Komnas juga mendesak pemerintah mengambil langkah untuk mencegah
terulangnya peristiwa kekerasan seksual itu, antara lain dengan cara
pemberian hukuman yang seberat-beratnya kepada pelaku perbuatan dan
penetapan cara pembuktian yang anonim untuk melindungi korban dan
keluarga korban.
Komnas HAM mengutuk aksi kekerasan seksual yang luas itu, yang dapat
dikualifikasi sebagai aksi intimidasi, bahkan aksi teror yang terarah
yang ditujukan terhadap suatu kelompok etnik tertentu. Dari hakikat dan
skala keguncangan yang dialami para korban secara kolektif maupun
secara
individu, wujud tindakan kekejaman perkosaan rasial dalam artian
politik
dan sosial itu dapat disamakan dengan pengertian pelanggaran hak asasi
manusia, yang secara internasional telah digolongkan sebagai tindak
kriminal dan merupakan kejahatan terhadap umat manusia.
"Penting sekali kita menemukan pelakunya itu, tetapi yang lebih penting
sekarang ini adalah menciptakan iklim sebaik-baiknya bagi suasana
pemulihan ketenangan dan martabat para korban. Ini adalah tindakan yang
tidak bisa disamakan dengan tindakan lainnya. Tanggung jawab Komnas ini
adalah mendudukkan perkaranya, dan tanggung jawab pemerintah untuk
mengusut pelakunya itu," ungkap Marzuki.
Mengenai Komisi Penyelidik Nasional (KPN) yang diusulkan Komnas,
Saparinah menjelaskan, usulan itu sesungguhnya sudah disampaikan kepada
Presiden BJ Habibie, dan presiden menurut rencana akan mengumumkan
pembentukan KPN, Jumat ini.
Diancam
Pada bagian lain, Komnas juga menekankan perlunya pemerintah segera
mewujudkan perlindungan terhadap korban, keluarganya dan mereka yang
berusaha membantu penyembuhan para korban. "Itu penting untuk
menunjukkan bahwa kita bangsa beradab. Tindakan ini bukan hanya
penyerangan terhadap harkat dan martabat perempuan, tetapi penyerangan
terhadap martabat bangsa, dalam pergaulan bangsa-bangsa internasional
yang beradab," tegas Asmara Nababan.
Di sisi lain, Amaral menambahkan, sampai saat ini berbagai bentuk
ancaman masih ditujukan kepada para korban atau keluarganya yang
melaporkan apa yang mereka alami kepada kelompok masyarakat yang secara
sukarela menangani masalah ini. "Para keluarga korban itu yang
melaporkan kepada kami di Komnas bahwa mereka mendapat ancaman lewat
telepon, tak lama sehabis memberikan laporan lewat telepon ke Tim
Relawan," ujarnya.
Bantah tidak serius
Dari Surabaya, Kantor Berita Antara melaporkan, Komandan Pusat Polisi
Militer (Dan Puspom) ABRI, Mayjen TNI Syamsu D membantah anggapan bahwa
ABRI tidak serius menangani dugaan adanya kasus perkosaan pada
kerusuhan
14 Mei lalu di Jakarta. "Siapa yang bilang kurang serius?
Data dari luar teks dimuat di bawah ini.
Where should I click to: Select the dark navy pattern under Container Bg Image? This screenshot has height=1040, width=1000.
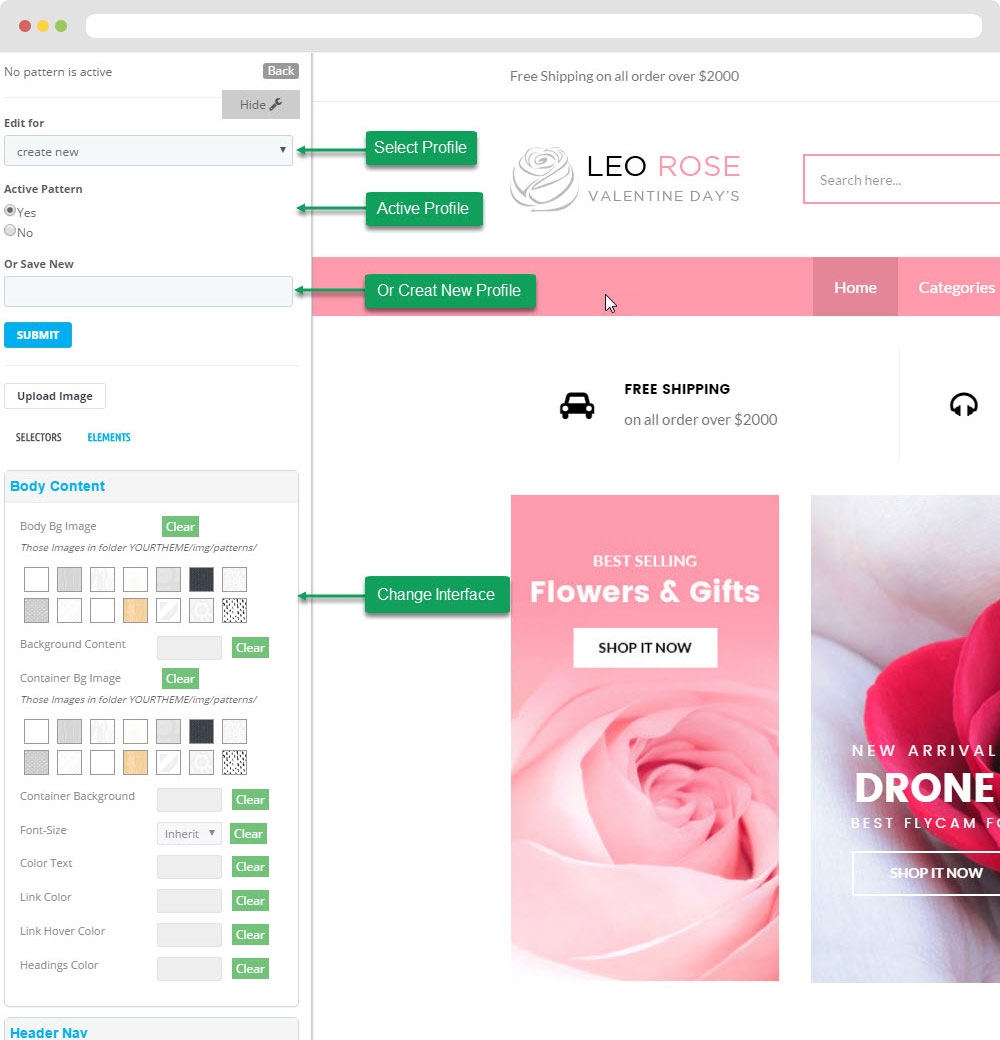201,731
Menhankam/Pangab sudah perintahkan polisi untuk tangani itu. Tanya sama
Kapolda Metropolitan (Metro Jaya)," katanya menjawab wartawan usai
acara
serah terima jabatan Panglima Kodam V/Brawijaya dari Mayjen TNI Djadja
Suparman kepada Mayjen TNI Djoko Subroto di Surabaya.
Ditanya pendapatnya soal pernyataan Komnas HAM bahwa kerusuhan
dilakukan
secara terorganisir, Syamsu mengatakan, "Komnas HAM itu 'kan baru
mendengar laporan dari orang, bukan orang yang bersangkutan. Polri
sudah
mengadakan pengusutan, makanya, tolonglah korban yang bersangkutan
lapor
sama polisi, jangan keluarganya," jawab Syamsu.
Mengenai usul Komnas HAM membentuk Tim Independen di luar ABRI, Dan
Puspom mempersilakan. "Boleh saja, silakan saja," katanya.
Pekan depan
Sementara itu, Ketua Dewan Pertimbangan Agung AA Baramuli seperti
dikutip Antara mengemukakan kemungkinan adanya pengumuman dari
Menhankam/Pangab Jenderal TNI Wiranto, minggu depan, mengenai dalang
dan
pelaku kerusuhan di Jakarta pada 12-14 Mei 1998.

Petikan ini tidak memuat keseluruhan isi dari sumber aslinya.